**Material shown**
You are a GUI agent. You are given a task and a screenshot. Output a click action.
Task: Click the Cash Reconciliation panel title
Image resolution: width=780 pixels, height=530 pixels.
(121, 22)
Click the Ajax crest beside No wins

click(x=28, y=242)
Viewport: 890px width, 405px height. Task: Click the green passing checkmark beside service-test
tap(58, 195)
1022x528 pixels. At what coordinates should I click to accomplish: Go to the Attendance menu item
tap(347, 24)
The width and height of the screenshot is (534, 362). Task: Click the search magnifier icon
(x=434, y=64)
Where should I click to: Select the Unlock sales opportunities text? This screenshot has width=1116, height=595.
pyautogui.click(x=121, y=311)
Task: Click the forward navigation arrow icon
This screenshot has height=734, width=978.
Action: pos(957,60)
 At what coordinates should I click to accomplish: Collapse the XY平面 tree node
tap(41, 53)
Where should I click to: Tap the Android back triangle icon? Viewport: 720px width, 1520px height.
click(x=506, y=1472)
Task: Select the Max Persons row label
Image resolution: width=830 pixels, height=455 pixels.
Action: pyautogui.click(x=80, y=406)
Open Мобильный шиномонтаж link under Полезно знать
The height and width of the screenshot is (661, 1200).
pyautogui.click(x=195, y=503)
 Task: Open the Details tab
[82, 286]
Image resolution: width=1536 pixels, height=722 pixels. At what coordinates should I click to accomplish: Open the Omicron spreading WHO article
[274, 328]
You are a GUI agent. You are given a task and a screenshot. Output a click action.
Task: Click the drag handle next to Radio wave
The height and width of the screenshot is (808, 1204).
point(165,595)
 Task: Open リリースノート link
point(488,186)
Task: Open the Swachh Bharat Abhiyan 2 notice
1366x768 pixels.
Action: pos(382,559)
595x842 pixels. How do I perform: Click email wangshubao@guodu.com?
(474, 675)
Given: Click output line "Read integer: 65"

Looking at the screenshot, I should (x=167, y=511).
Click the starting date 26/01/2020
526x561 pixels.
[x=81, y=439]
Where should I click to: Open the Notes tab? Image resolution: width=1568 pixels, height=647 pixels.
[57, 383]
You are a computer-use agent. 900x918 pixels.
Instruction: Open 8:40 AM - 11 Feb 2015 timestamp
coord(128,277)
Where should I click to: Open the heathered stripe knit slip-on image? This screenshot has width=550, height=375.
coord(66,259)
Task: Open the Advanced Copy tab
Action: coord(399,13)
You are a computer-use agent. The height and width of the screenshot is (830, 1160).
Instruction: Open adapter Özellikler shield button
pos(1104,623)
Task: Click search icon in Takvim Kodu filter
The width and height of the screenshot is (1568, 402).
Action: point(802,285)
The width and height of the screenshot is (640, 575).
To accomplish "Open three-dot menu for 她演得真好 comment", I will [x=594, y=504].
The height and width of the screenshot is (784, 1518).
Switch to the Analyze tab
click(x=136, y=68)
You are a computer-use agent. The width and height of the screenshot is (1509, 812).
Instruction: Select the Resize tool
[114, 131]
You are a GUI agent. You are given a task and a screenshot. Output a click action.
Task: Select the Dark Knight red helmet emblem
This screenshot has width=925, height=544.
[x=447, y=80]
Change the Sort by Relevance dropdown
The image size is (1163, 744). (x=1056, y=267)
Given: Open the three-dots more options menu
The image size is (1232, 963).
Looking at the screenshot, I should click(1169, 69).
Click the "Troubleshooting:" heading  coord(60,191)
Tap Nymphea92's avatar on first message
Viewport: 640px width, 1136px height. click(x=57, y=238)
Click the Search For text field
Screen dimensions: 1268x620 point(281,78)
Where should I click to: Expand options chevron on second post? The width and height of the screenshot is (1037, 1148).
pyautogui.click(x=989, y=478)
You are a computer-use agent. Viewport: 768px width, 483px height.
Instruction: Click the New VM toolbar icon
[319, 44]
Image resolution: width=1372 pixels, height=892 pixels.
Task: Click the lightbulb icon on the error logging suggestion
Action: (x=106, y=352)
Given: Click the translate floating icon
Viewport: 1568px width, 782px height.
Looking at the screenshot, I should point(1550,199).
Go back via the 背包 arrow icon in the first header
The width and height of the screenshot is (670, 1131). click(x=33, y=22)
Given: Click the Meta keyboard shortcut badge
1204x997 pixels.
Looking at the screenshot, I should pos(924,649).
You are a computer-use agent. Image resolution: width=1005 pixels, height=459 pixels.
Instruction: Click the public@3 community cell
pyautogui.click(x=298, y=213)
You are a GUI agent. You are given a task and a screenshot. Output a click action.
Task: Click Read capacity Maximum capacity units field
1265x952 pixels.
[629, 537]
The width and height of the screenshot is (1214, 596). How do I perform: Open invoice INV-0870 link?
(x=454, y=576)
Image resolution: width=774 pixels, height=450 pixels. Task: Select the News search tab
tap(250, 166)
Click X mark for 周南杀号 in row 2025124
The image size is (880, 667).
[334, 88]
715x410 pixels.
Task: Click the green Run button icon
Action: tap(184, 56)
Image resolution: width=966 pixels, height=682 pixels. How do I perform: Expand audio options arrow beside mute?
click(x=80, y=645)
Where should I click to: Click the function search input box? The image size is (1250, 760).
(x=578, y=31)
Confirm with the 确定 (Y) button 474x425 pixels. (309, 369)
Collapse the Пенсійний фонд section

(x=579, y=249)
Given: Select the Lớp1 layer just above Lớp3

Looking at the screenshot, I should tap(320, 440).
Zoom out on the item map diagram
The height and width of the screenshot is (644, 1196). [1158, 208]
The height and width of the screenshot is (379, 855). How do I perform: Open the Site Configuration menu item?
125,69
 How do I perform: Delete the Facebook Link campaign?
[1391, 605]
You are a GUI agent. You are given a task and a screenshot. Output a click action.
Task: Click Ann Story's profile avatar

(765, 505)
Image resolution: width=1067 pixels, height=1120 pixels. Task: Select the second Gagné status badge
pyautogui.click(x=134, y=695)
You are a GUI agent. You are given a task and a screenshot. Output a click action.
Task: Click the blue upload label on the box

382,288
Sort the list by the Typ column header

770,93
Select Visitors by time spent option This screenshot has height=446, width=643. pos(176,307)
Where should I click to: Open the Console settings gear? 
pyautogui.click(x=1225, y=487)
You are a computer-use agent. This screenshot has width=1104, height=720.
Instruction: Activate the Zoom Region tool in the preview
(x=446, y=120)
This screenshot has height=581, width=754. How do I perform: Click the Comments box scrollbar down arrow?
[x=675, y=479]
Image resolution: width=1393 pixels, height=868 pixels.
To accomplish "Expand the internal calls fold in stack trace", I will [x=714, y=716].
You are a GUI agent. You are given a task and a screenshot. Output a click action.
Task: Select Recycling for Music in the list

**Task item**
Whichever lines of the records above hold the word "will" should all be copied out.

**Expected output**
To accomplish "Open three-dot menu for 她演得真好 comment", I will [x=594, y=504].
To accomplish "Expand the internal calls fold in stack trace", I will [x=714, y=716].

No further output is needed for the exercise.